第112話
とにかくこの野獣の群れから連れ出さないと。
俺は辺りを見回して、睨みつける。
ギラギラとした瞳を琥珀ちゃんに向けていた野獣達は『ヒィ』と声を漏らす。
ホントに油断も好きもないね?
こんな調子で、4月に琥珀ちゃんが入学して来たら、どうなるんだよ。
俺の頭に過ぎる嫌な予感。
ここで、彼女を守れるのは俺だけしかいないし。
今から、色んな策を練っておかないといけないな。
はぁ・・・と小さく息を漏らしてから、琥珀ちゃんに視線を向ける。
「さぁ、行こうか?」
ニコッと笑って琥珀ちゃんに手を差し出せば、周りの女の子達から『キャー』と歓声が上がる。
マジで疲れる。
だから、女の子は苦手だ。
香水臭い子達は、集団になると手に負えなくなる。
知らず知らずのうちに眉間にシワが寄る。
「大丈夫?総司君。」
心配そうに俺を見上げる琥珀ちゃん。
彼女は昔から人の気持ちに敏感なんだ。
出会った頃より大人びて見えるも、琥珀ちゃんはやっぱり人形みたいに可愛くて、思わず抱きしめたい衝動に駆られる。
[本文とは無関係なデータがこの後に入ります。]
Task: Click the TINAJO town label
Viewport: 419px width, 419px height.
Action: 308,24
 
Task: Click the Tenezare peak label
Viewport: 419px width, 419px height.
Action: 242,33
俺が琥珀ちゃんに抱くのは、恋愛の好きとかそう言うんじゃなくて、なんて言うかな?
家族愛的な?
そりゃ初めの頃は恋愛感情が無かったと言えば嘘になるけどね?
六織の傍で微笑む彼女を見てるうちに、抱く気持ちが変化した。
琥珀ちゃんは六織の隣が一番似合ってるんだ。
その気持ちは、2人が離れてしまった今も同じだ。
俺には確信がある。
いつかきっと2人は再び出会うと・・・・。
「ありがと。大丈夫だよ。行こうか?」
安心させる様に琥珀ちゃんの手を掴む。
「うん、間に合わなくなっちゃうしね?」
俺の手を握り返して、意味深に笑う琥珀ちゃん。
無自覚な小悪魔が顔を出した気がした。